Aim of the exercise: Count the lines below that contain the word "icon" with matching case, and reply with only that number.

Given records:
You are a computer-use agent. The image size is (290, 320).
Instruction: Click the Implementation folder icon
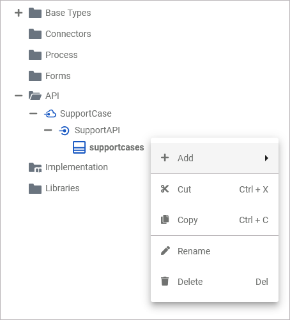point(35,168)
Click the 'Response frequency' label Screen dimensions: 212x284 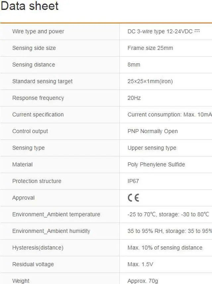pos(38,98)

...

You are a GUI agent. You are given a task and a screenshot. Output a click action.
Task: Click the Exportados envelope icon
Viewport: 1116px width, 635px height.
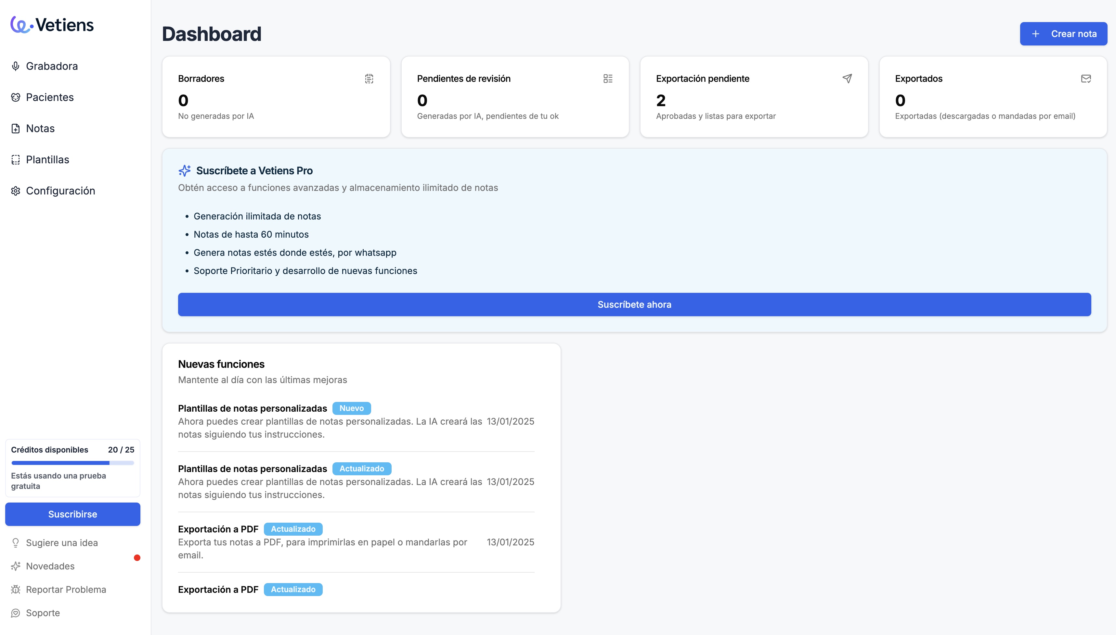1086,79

Solution to this task: 2